ReplyDeleteAbsolutely right, Karen. So much courage they showed, too. It's almost unbelievable that people weren't totally crushed after the experience of the Black Death. It's a tribute to the resilience of the human spirit.
ReplyDeleteSally Nicholl's novel, All Fall Down, is very good on the plague and its aftermath.
ReplyDeleteInteresting to consider the Black Death in light of Ebola in Africa now.
ReplyDeleteJust hope the toll from Ebola isn't as high.
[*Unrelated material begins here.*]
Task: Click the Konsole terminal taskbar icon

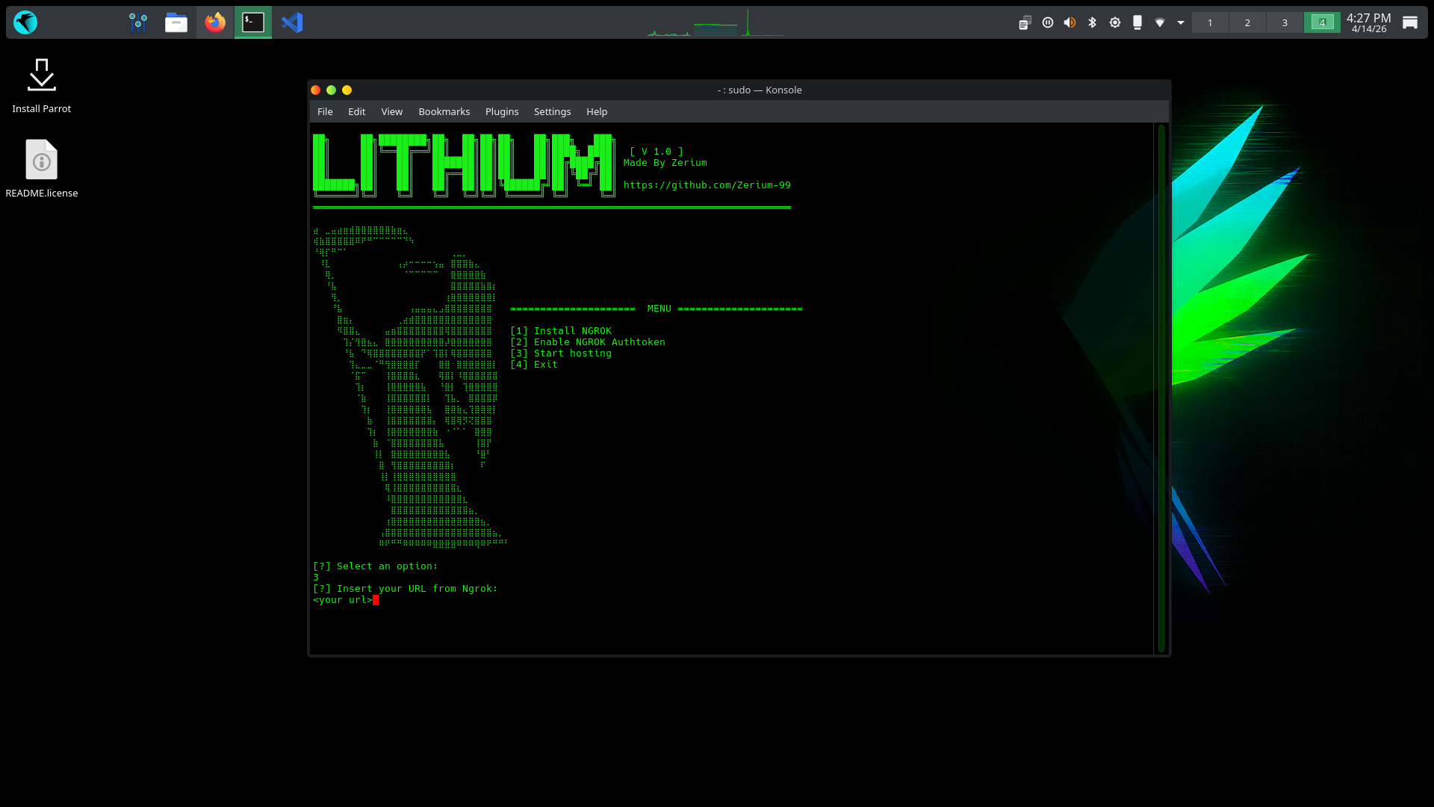Action: [253, 22]
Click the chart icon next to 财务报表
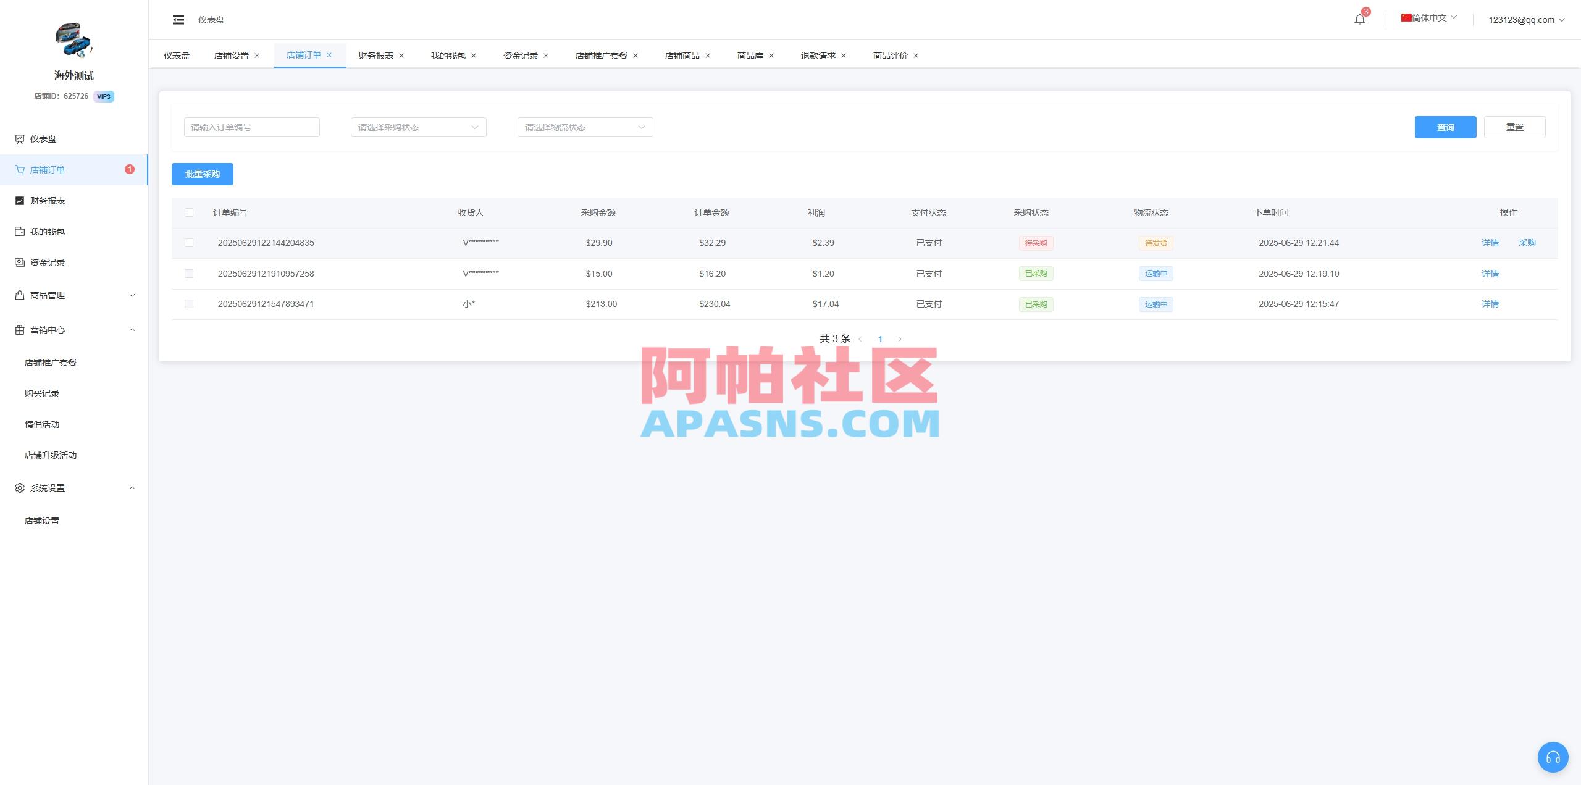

ReplyDeleteFascinating. Have been thinking about this a lot recently for my own writing. The shake up of the social order is almost impossible to comprehend but as Celia mentions, the current Ebola crisis is an awful reminder of some of the realities of events like this. It's horrific to watch the current crisis and see the psychological impact that the fear has on people let alone the impact of the infection itself but it does help make sense of the reactions of those long gone people.
ReplyDeleteI'm brewing ideas for something set just post-plague years too, so this is fantastic food for thought! Thanks for a great post.
Very interesting. I also have been thinking about the Black Death in the context of Ebola, but also it was excellent just to reprise it, and learn about the connections to those movements and the genesis of Protestantism.